Street Stories: Adrienne Keene

Adrienne Keene with her bicycle

Street Stories is an interview series with Providence residents about how they move around the our city by local photographer Brittanny Taylor. Would you like to share your story? Get in touch

Name, age, any personal identities you feel like sharing, neighborhood where you live, who you live with/care for, school you go to, type of work you do or hope to do.

Adrienne Keene, 34, West Broadway, live with my Chiweenie, Mochi Nuna. I am a faculty member at Brown University in American Studies and Ethnic Studies. I teach courses in Indigenous studies, and I’m a writer and podcaster on the side. 

How do you typically travel around Providence? Is that working for you? How does it affect your life, your job, your family?
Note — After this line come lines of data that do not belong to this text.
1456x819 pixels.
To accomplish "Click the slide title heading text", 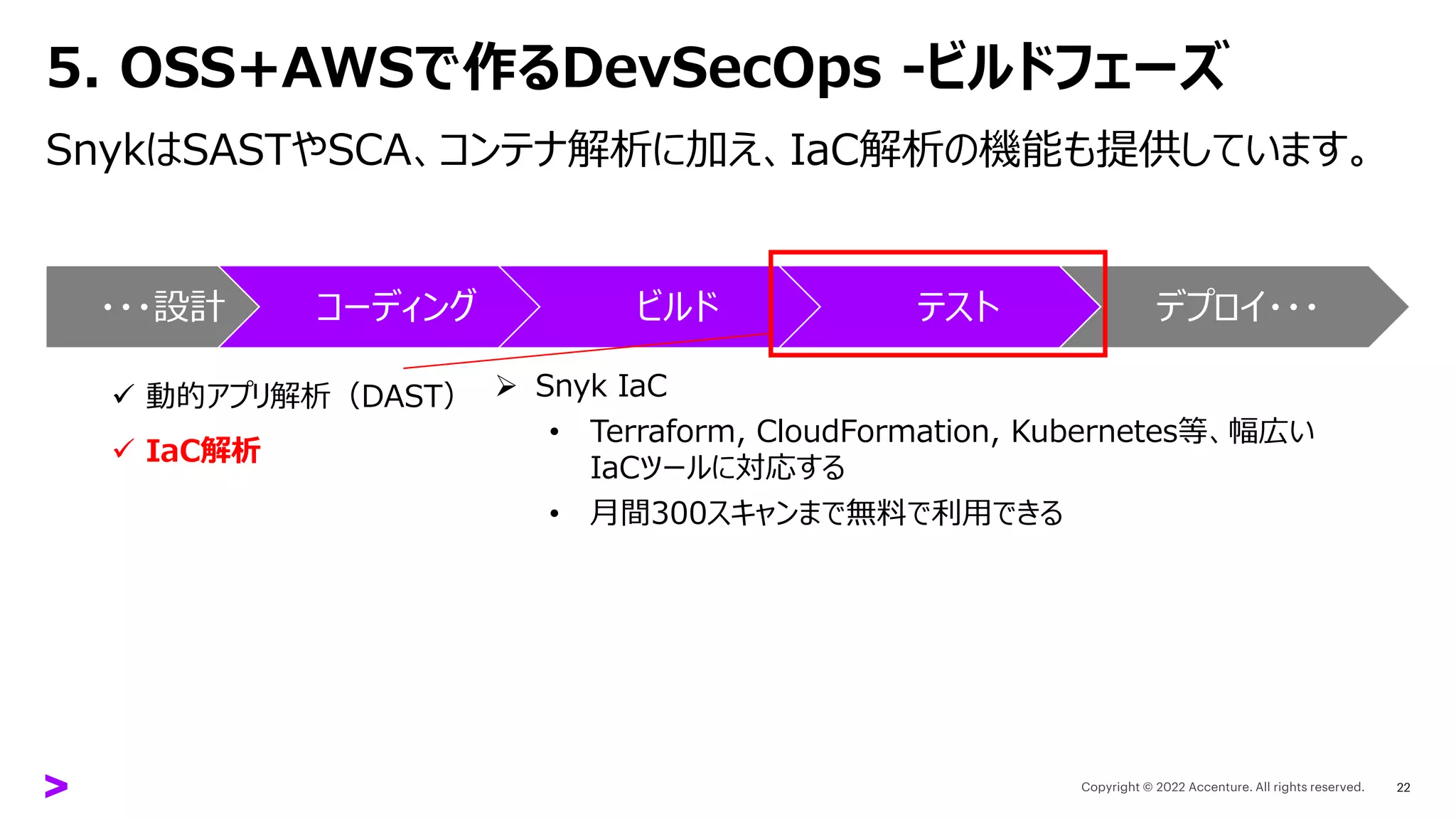I will (x=636, y=68).

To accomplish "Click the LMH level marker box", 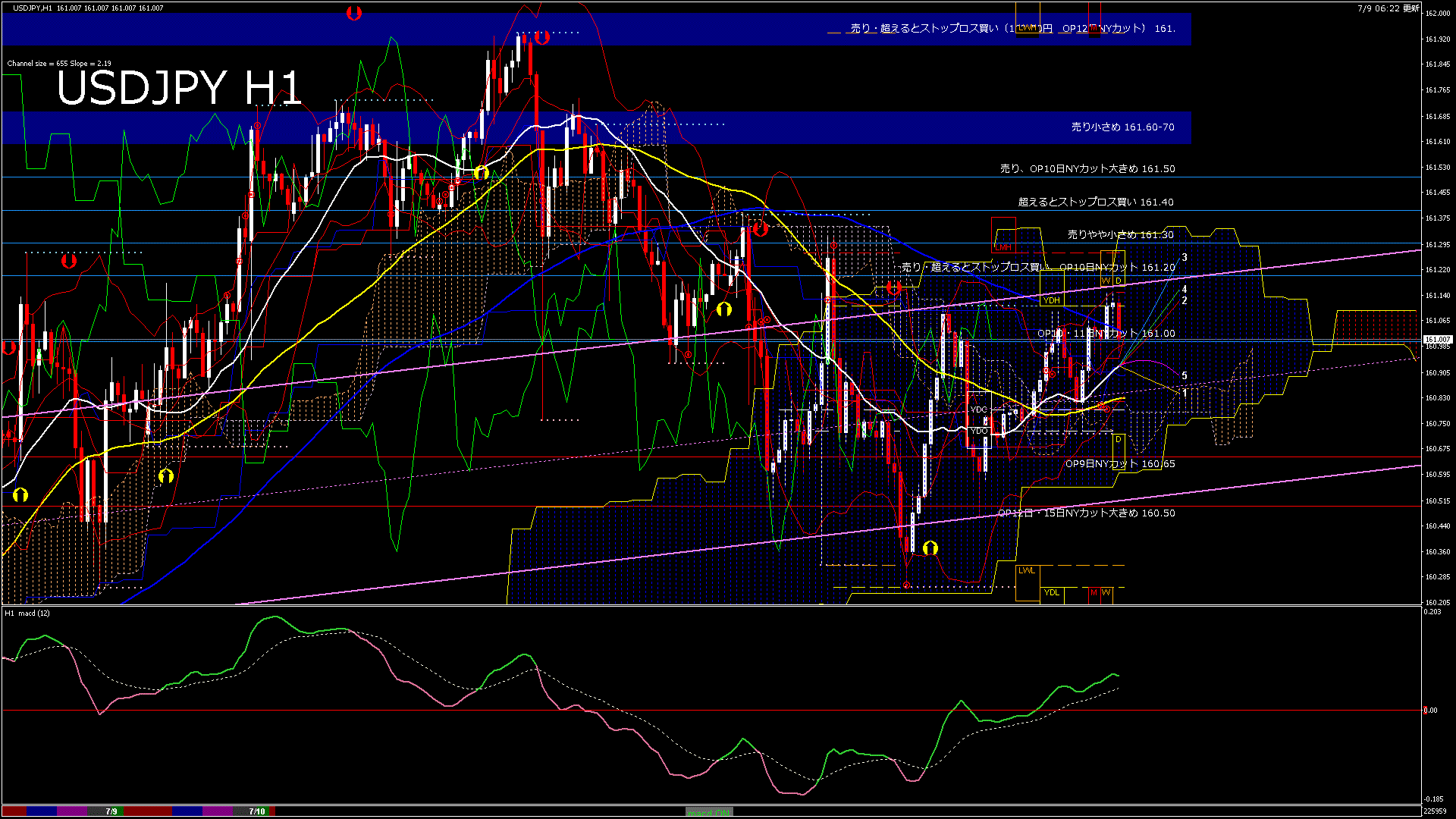I will pos(1003,247).
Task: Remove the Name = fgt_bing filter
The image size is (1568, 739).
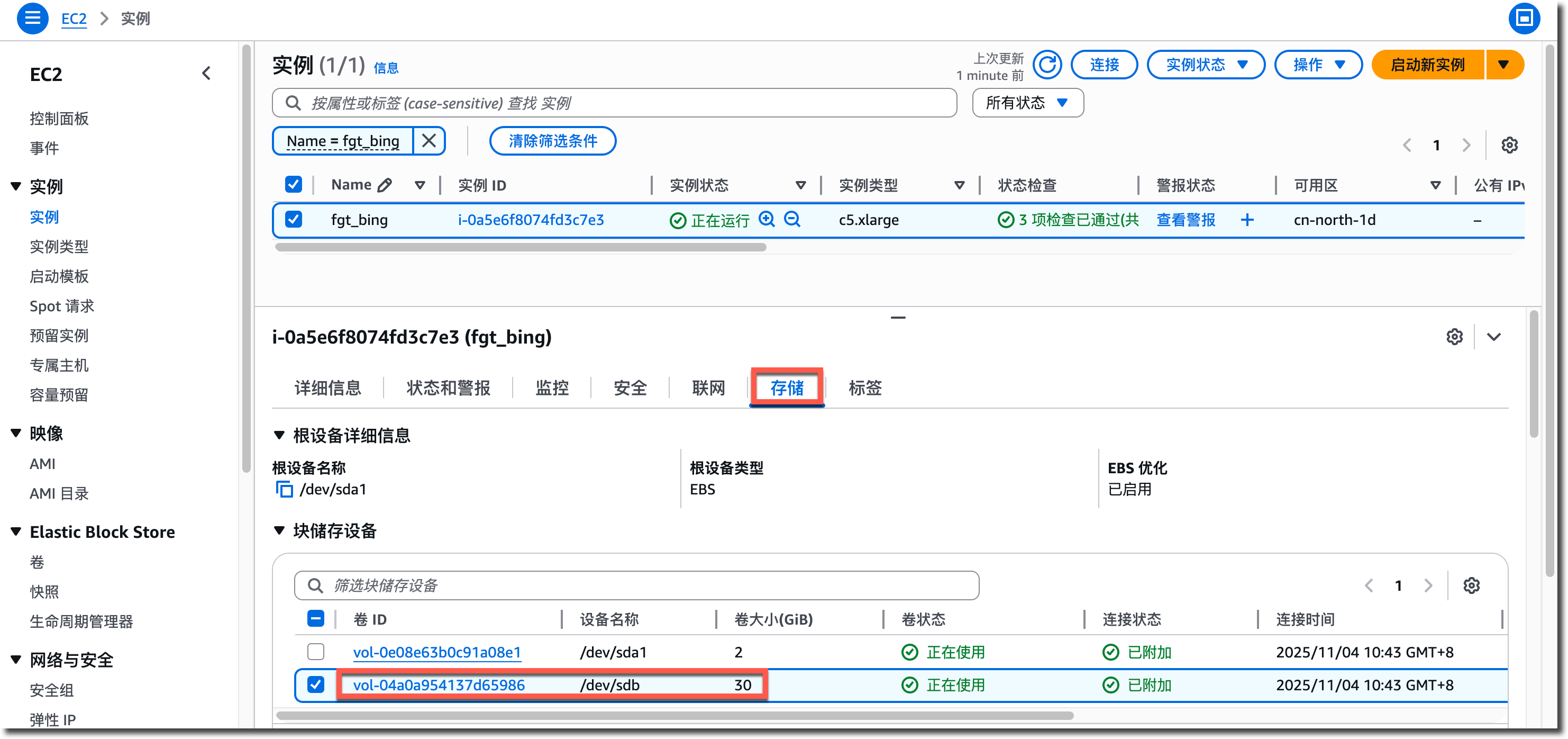Action: point(429,141)
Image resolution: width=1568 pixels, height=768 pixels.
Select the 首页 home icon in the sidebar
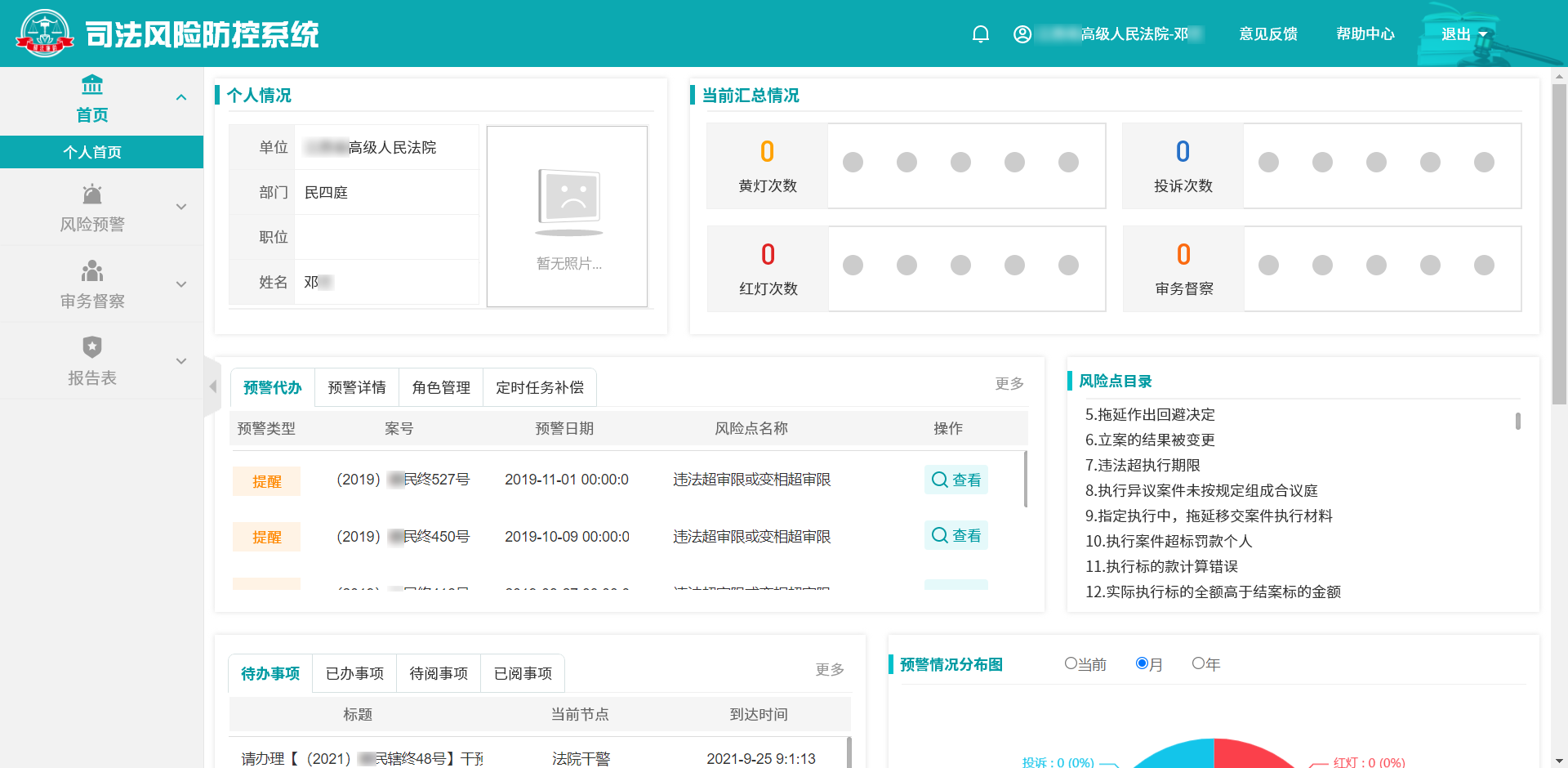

I typically drive or walk to the awesome restaurants and bars in the neighborhood. I’ve recently gotten a lot more into biking, but mostly bike on the East Bay Bike Path. I definitely recognize that I’m lucky to have a car in Providence. I know that others have a lot more challenges getting around town. I’m often giving rides to students to places the bus can’t reach.

How would you ideally like to get around Providence, and what would need to happen to make that a reality?

I love biking and would love to ride to work on the east side, but I’m a relatively new and timid urban biker, and worry a lot about cars and not being seen by drivers as I’m trying to share the road. The streets with dedicated bike lanes, especially those that are blocked off from traffic like downtown, are amazing and make me feel much more confident and safe riding, so more bike lanes would be fantastic!

Do you feel safe when traveling around Providence? Where do you feel safe, and where do you not?

I feel very safe overall in my daily walks around my neighborhood with my dog and bike rides on the East Bay Bike Path, but I do worry about cars on most of the Providence streets when biking. 

How could the City or RIPTA improve your experience getting around?

Bike lanes, and more education through signs or ads about how to behave with bikers on the road when you’re in a car!